The crucial point is that you cannot make claims that cross calendar months.

The first time that you could make a claim for days in July 2020 was 1 July 2020. You could not claim for periods in July 2020 before this point.

What was the purpose of the Chancellor's economic update?

On Wednesday 8 July 2020 as part of a summer ‘mini-budget’, Rishi Sunak delivered the Government’s response to the threat to millions of jobs due to the existing furlough arrangements being wound down from August 2020 until it planned to close at the end of October 2020. In a wide-ranging speech to Parliament, the Chancellor announced a number of schemes to look to protect jobs beyond October 2020, in particular in certain sectors and for those aged 18-24. As the Government releases further information over the coming days and weeks, we will add to these FAQs.

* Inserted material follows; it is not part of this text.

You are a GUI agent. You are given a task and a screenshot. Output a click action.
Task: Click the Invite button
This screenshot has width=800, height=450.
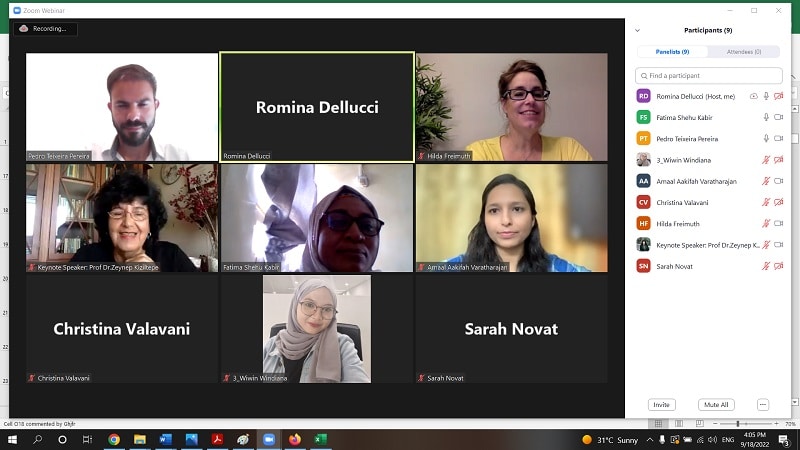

What is Coronavirus Business Interruption Loan Scheme (CBILS)?

The Coronavirus Business Interruption Loan Scheme (“CBILS“) is open for applications to provide small businesses with a loan of up to £5m to assist with the Covid-19 outbreak. The Scheme is aimed at businesses who are experiencing lost or deferred revenues, and who otherwise would be denied support from lenders, to be supported by a Government backed guarantee. The Scheme will initially run for six months with the possibility to be extended where required, so businesses should only approach a lender under the Scheme as and when they require assistance.

What is happening about court and arbitration hearings?

The courts are seeking to adapt to our new circumstances and have urgently been looking to introduce new ways of working. The courts have been testing out different ways of holding court hearings. The advice is changing almost daily and some courts have been developing local practices. Going forward the court, the parties and their representatives will need to be more proactive about all forthcoming hearings.

Everyone involved in the case is to consider as far ahead as possible how future hearings should best be undertaken and work collaboratively. It will normally be possible for all short, interlocutory, or non-witness, applications to be heard remotely. Some witness cases will also be suitable for remote hearings. The parties just need to ensure that everyone involved can use the technology suggested.

The courts have been looking at and held remote hearings using, non-exhaustively, BT conference call, Skype for Business, court video link, BT MeetMe, Zoom and ordinary telephone call. Bundles for the hearing will be prepared and circulated electronically.

If the hearing cannot be held remotely because the parties do not have the requisite technology or the length of the hearing combined with the number of parties or overseas parties, representatives and/or witnesses make it undesirable to go ahead with a hearing in court at the current time, then it may be that the case will need to be adjourned. We are hearing of trials being adjourned and that they will not be re-listed before at least September.

HMCTS has advised that several priority courts will remain open during the coronavirus pandemic to make sure the justice system continues to operate effectively. It publishes a daily operational update from the courts and they aim to update it by 9am. The link is https://www.gov.uk/guidance/hmcts-daily-operational-summary-on-courts-and-tribunals-during-coronavirus-covid-19-outbreak.

Also, the courts have circulated a civil listing priority list with Priority 1 listing work which must be done and which includes injunctions, any applications in cases listed for trial in the next three months, any applications where there is a substantial hearing listed in the next month and all Multi Track hearings where parties agree that it is urgent.

In the Priority 2 list, which consists of hearings which could be done, are enforcement of trading contracts, trial involving the survival of a business or the insolvency of an individual, small and fast track trials where the parties say they are urgent, and appeal in these kinds of cases.

Similarly, in arbitration proceedings, the parties and arbitrators are being encouraged to utilise technology to make sure that hearings take place. We have heard of Zoom being used very successfully for multi-party proceedings.